Brief A | Set down the words of the passage on circular ensembles between "Implementation of parallel" and "set of interest.", inclusive.
Brief B | According to the passage on circular ensembles, why are random seeds preserved for each chunk from an ensemble?

---------- Source document ----------

Implementation of parallel code generating circular ensembles [18], using Mezzadri’s approach [19, 20], is utilized. Using circular ensembles circumvent the need for spectral unfolding [11] too, namely eliminating varying mean eigenvalue density for semicircle law for Gaussian ensembles [11]. Random seeds are preserved for each chunk from an ensemble, so that the results are reproducable both in parallel and serial runs [18]. Three different circular ensembles are generated.

In the paper followed a detailed mathematical formulation of a Circular Unitary Ensemble (CUE) and a Circular Orthogonal Ensemble (COE), that I skip in here. But again this is advanced mathematical physics conceptual tool set of interest.

---------- Record excerpts ----------

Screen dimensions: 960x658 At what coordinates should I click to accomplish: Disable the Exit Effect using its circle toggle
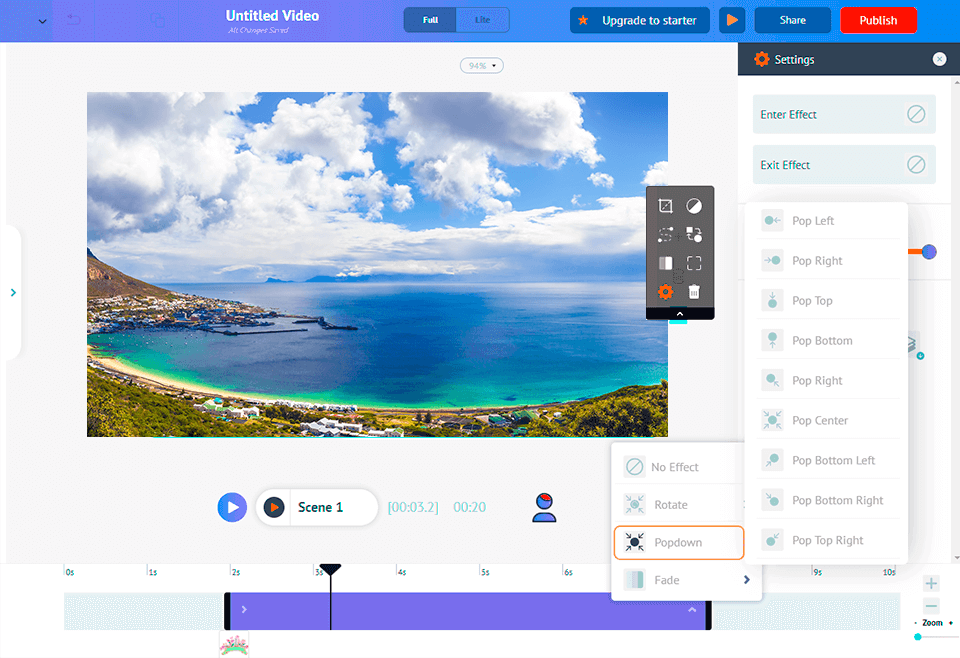916,164
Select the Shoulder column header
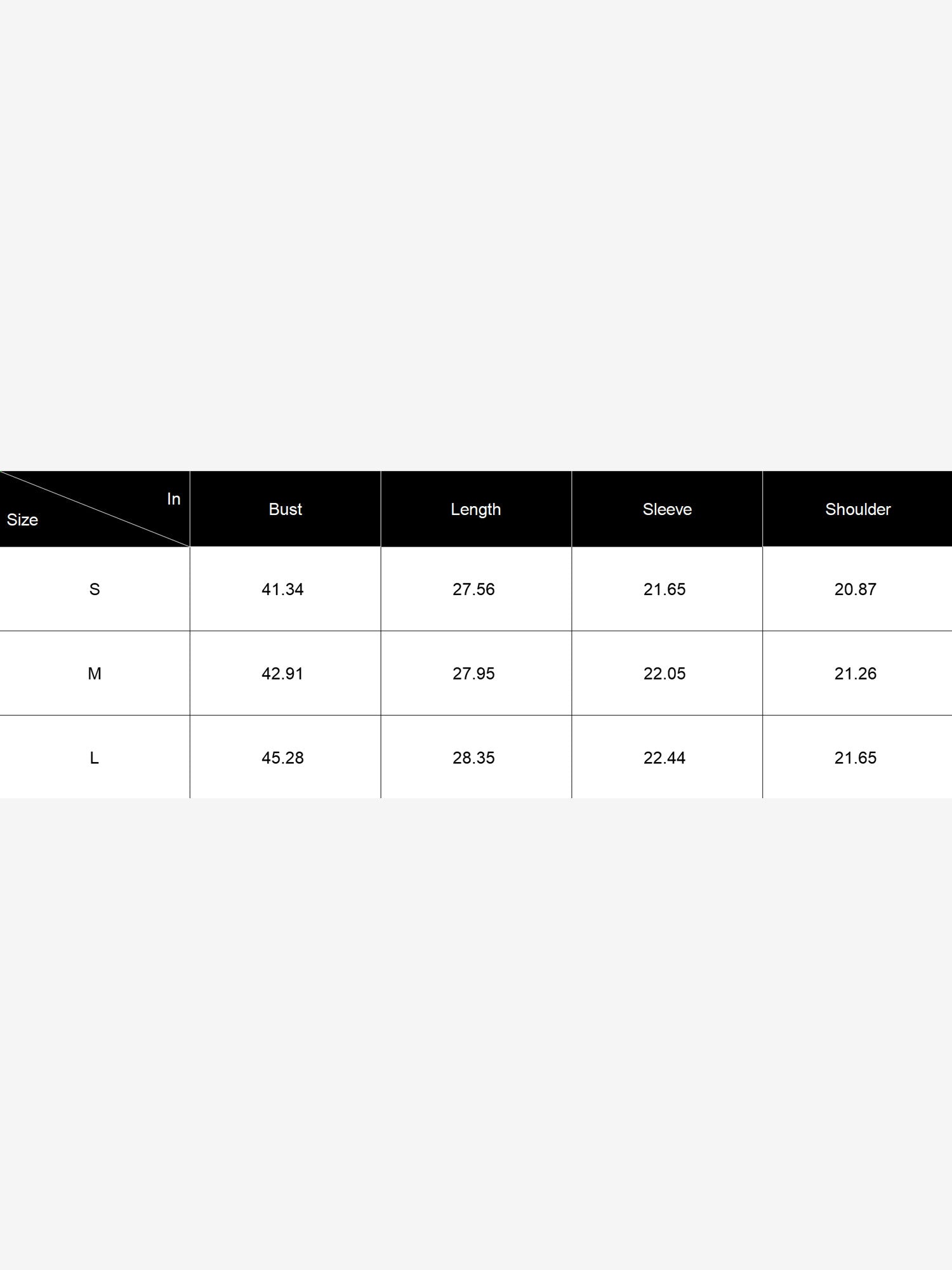The image size is (952, 1270). [x=858, y=509]
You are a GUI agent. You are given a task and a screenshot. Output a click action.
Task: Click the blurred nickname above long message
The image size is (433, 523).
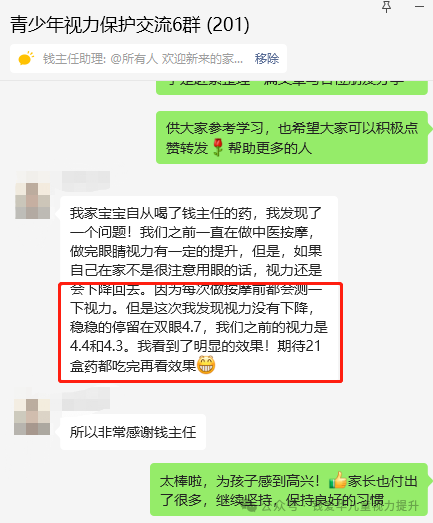(86, 181)
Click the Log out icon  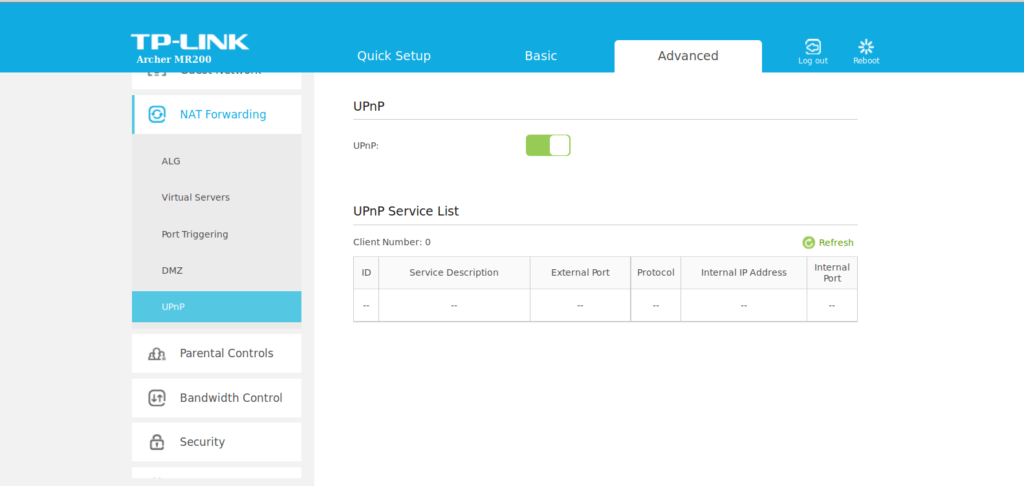(x=813, y=46)
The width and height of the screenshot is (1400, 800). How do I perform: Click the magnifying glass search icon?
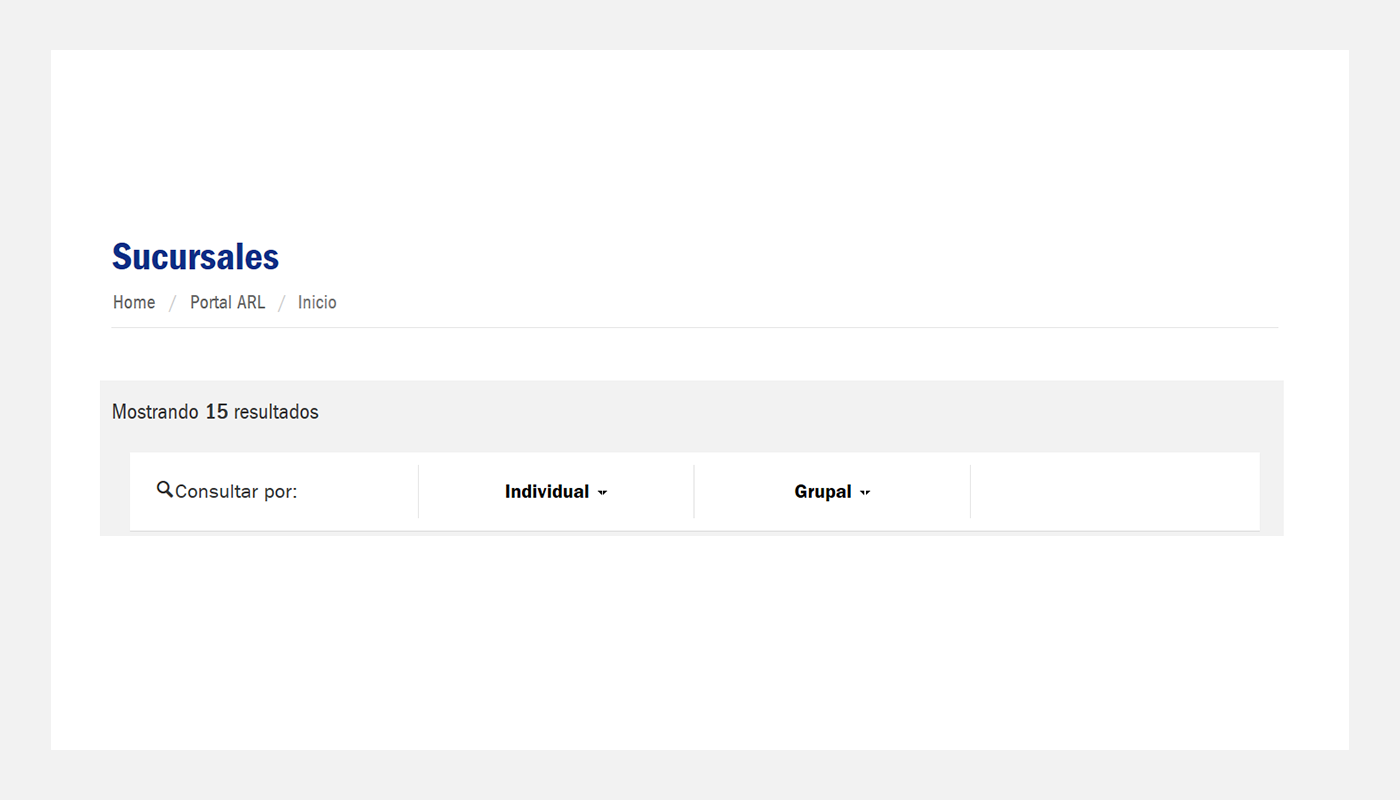(x=165, y=490)

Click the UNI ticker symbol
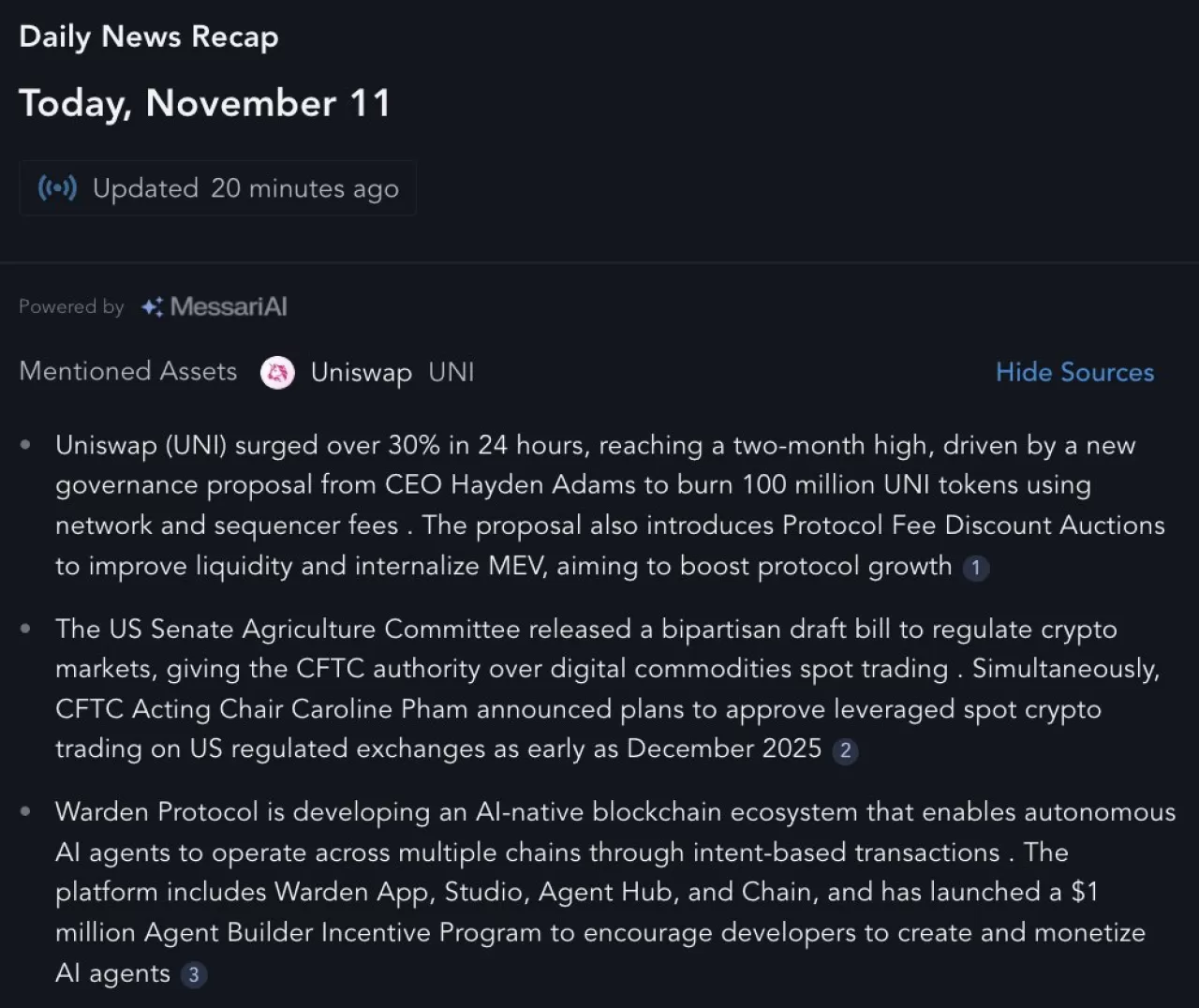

----------

Your response A |
Implementation of parallel code generating circular ensembles [18], using Mezzadri’s approach [19, 20], is utilized. Using circular ensembles circumvent the need for spectral unfolding [11] too, namely eliminating varying mean eigenvalue density for semicircle law for Gaussian ensembles [11]. Random seeds are preserved for each chunk from an ensemble, so that the results are reproducable both in parallel and serial runs [18]. Three different circular ensembles are generated.

In the paper followed a detailed mathematical formulation of a Circular Unitary Ensemble (CUE) and a Circular Orthogonal Ensemble (COE), that I skip in here. But again this is advanced mathematical physics conceptual tool set of interest.

Your response B | They are preserved so that the results are reproducible in both parallel and serial runs.